The paper looked at 28 studies dealing with the discrepancies present in hundreds of published trial results, versus their unpublished counterparts. Unpublished data was found in places such as pharmaceutical reports and clinical trial registries. This includes ClinicalTrials.gov in the US, one of the first of its kind set up to bring greater transparency to the industry.
The authors found that harmful side effects would have been missed between 43 per cent and 100 per cent of the time if only the published findings were consulted, and 64 per cent on average.
“There is strong evidence that much of the information on adverse events remains unpublished and that the number and range of adverse events is higher in unpublished than in published versions of the same study,” the authors wrote.
It is incredibly difficult to accurately assess the depth of the problem. But the authors believe it is, nevertheless, vast in scope.
“Most people in the healthcare sector like to demonstrate improvements in peoples’ lives - people only read about treatments that make them better,” co-author Yoon K Loke, professor of Medicine and Pharmacology at the University of East Anglia, told WIRED.
“The main purpose of a paper is that there is good news and that something works. Most people consider side effects to be bad news so they present the minimum possible. The journals want to publish something that is exciting and interesting. I wouldn’t say it is anyone’s fault in particular. People like to think they have the new cure for cancer. I blame the culture.”
The 28 studies the team looked at each approached the problem differently, so various specific issues were highlighted in each. One study, in particular, found that although there were fewer unpublished data sources than published among the trials studied, the total number of serious side effects was higher in the unpublished set. For example, instances of “suicide ideations, attempts, or injury, homicidal ideations, and psychiatric symptoms” all higher in the unpublished set. The side effects being dealt with in these broad studies are clearly not all trivial.
The authors are now calling for full and transparent reporting of trial results so that medical professionals can base their decisions on the wider picture.
This is far from an unknown problem. Loke says we are so frequently getting only “a small, incomplete picture” of what actually happened in a trial. In many instances the authors behind the 28 studies had to submit Freedom of Information requests to get a fuller picture.
John Ioannidis, professor in disease prevention at Stanford Medicine and academic editor on the PLOS Medicine study, believes most editors and journals are in fact not actually aware of the extent of the problem. “Reporting of harms has always been suboptimal, even worse than reporting of effectiveness outcomes that has also had substantial deficiencies,” he told WIRED. “Many journals are starting to take more seriously the need for making detailed protocols and raw data routinely available. This will hopefully help remedy some of this bias or at a minimum it will help probe its depth. But there will still remain a lot of unpublished data and their non-availability may keep distorting the literature.”

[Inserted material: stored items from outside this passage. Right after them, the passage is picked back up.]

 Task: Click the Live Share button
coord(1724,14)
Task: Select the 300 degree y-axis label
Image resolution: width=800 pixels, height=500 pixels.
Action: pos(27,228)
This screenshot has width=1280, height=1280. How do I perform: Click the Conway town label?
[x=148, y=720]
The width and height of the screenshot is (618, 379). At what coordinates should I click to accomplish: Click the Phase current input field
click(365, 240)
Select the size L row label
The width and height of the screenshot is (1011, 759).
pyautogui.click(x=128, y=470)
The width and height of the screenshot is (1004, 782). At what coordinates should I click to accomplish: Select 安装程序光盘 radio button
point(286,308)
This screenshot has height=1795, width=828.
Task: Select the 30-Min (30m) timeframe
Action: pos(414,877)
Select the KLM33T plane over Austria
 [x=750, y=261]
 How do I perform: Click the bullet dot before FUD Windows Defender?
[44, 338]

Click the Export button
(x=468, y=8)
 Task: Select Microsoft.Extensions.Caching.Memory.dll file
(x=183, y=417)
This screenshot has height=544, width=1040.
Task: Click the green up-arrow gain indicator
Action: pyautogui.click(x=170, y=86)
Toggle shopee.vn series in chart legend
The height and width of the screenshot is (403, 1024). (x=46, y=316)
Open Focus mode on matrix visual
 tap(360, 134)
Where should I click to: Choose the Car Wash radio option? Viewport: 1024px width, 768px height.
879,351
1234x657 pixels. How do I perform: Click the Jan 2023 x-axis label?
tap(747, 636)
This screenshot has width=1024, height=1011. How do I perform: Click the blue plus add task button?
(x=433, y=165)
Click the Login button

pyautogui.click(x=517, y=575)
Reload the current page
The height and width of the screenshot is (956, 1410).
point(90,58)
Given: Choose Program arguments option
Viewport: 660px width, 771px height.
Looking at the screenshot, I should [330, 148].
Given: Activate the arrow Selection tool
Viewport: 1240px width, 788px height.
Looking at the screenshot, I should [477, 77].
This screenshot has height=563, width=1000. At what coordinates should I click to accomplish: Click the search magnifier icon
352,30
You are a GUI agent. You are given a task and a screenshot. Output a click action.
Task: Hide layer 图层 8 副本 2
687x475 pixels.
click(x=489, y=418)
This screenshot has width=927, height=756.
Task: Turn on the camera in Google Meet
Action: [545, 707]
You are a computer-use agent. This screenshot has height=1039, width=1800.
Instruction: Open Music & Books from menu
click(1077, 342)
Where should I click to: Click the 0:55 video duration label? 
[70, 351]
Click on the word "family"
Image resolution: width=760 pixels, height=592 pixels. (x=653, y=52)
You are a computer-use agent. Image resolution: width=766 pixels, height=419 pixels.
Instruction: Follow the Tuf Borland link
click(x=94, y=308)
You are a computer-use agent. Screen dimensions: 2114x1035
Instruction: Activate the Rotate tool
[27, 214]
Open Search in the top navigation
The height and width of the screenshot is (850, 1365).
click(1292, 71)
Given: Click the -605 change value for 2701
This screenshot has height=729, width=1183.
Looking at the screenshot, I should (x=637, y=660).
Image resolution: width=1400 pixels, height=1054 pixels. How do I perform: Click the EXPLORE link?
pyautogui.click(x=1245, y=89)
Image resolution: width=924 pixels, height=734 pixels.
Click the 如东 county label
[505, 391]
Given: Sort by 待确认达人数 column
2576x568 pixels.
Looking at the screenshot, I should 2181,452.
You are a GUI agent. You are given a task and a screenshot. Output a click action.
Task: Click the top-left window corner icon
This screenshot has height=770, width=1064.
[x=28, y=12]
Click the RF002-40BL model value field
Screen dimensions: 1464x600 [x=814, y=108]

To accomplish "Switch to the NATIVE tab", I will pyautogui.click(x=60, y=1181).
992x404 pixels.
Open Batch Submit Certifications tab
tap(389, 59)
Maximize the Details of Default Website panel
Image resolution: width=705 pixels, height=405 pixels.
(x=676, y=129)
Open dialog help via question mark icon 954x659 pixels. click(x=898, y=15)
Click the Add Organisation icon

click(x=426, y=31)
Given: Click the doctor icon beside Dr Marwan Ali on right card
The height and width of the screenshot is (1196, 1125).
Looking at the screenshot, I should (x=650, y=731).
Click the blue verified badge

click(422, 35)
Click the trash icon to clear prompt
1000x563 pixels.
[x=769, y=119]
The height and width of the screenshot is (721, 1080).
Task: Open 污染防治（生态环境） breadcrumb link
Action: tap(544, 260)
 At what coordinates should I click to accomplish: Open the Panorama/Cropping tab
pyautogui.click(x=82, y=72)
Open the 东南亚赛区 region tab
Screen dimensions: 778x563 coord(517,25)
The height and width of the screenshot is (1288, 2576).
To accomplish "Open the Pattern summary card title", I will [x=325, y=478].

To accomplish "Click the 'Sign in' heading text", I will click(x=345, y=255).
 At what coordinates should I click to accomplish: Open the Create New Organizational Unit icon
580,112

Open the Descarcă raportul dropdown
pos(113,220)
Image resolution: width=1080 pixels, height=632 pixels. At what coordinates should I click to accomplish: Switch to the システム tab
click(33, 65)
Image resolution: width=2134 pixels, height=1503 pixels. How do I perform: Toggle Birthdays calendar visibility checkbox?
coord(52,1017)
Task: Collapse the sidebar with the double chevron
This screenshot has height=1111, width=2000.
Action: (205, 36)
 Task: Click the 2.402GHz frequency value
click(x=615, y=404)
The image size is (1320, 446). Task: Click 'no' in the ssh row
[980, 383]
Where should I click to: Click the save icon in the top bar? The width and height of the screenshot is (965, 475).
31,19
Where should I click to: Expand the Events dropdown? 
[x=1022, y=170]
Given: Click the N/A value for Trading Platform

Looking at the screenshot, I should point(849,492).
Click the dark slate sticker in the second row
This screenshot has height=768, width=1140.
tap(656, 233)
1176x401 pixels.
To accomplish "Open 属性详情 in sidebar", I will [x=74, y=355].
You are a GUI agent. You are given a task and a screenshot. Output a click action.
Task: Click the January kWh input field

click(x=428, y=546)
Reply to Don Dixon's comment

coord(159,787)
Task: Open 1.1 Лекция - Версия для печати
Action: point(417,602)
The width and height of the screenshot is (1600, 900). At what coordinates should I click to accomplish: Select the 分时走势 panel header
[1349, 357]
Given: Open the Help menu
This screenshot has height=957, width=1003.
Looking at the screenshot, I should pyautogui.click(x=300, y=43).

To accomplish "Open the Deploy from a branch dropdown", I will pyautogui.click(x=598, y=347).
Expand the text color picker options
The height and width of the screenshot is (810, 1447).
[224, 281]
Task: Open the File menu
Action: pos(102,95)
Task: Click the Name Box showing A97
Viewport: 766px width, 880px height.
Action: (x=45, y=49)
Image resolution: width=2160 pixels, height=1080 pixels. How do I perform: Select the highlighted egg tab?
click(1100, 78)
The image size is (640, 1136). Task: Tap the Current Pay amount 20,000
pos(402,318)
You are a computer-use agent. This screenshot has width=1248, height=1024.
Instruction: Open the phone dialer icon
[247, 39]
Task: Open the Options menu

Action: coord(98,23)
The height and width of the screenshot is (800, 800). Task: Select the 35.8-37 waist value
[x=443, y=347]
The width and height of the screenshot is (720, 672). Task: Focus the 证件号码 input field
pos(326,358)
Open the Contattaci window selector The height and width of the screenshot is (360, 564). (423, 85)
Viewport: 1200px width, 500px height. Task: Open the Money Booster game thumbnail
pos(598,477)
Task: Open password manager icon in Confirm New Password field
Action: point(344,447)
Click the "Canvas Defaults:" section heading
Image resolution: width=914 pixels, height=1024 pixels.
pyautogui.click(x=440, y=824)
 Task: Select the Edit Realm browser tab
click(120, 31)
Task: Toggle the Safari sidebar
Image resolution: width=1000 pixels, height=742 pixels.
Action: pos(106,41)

He adds that although there is some academic guidance provided to authors reporting on harmful side effects, “most journals don’t follow this guidance routinely”. “This leaves a lot of subjectivity on what/how to report among the typically large and difficult to organise amount of information that may be collected - either by plan or haphazardly - on side effects during a trial.
There have been higher profile instances of side effects being omitted from published papers that demonstrate just how grave the problem can be.
A 2014 Newsweek story highlighted how a "significant amount of negative data" from trials of the drug Tamiflu were withheld from the public. Around 70 deaths were attributed to the drug, many of them suicides - but this potential side effect was not known to the US Centre for Disease Control and Prevention or the doctors administering it.
Headway is being made to remedy the problem, but progress is slow. On September 14 the United Nations released a report from The High-Level Panel on Access to Medicines, which urged governments to “require that the unidentified data on all completed and discontinued clinical trials be made publicly available in an easily searchable public register”.
This was already being called for as far back as 2008, when the International Committee of Medical Journal Editors decided only to publish trials that had been publicly registered before they began.
"Registering trials means logging details of the trial in a publicly accessible online database so researchers can see that the trial has happened and its protocol," Sile Lane, director of campaigns and policy at independent charity Sense About Science, told WIRED.
"Anyone can look at the register entry to see what the trialists planned to do and then look at the published report to see if they have reported back honestly and completely. This helps us hold the trialists to account." ICMJE is also considering requiring every trial to submit and publish raw data.
GlaxoSmithKline has promised to make clinical study reports from all of its trials since 2000 public, while Bristol-Myers Squib andJohnson & Johnson have both agreed to make raw trial data open to researchers. However in general, says Lane, "big industry umbrella groups have not made this a priority and are not pushing to find remedies".
"History is only moving in one direction, and that's towards transparency...Some companies and some academics do this now. There's really no excuse for anyone running a trial not to do this."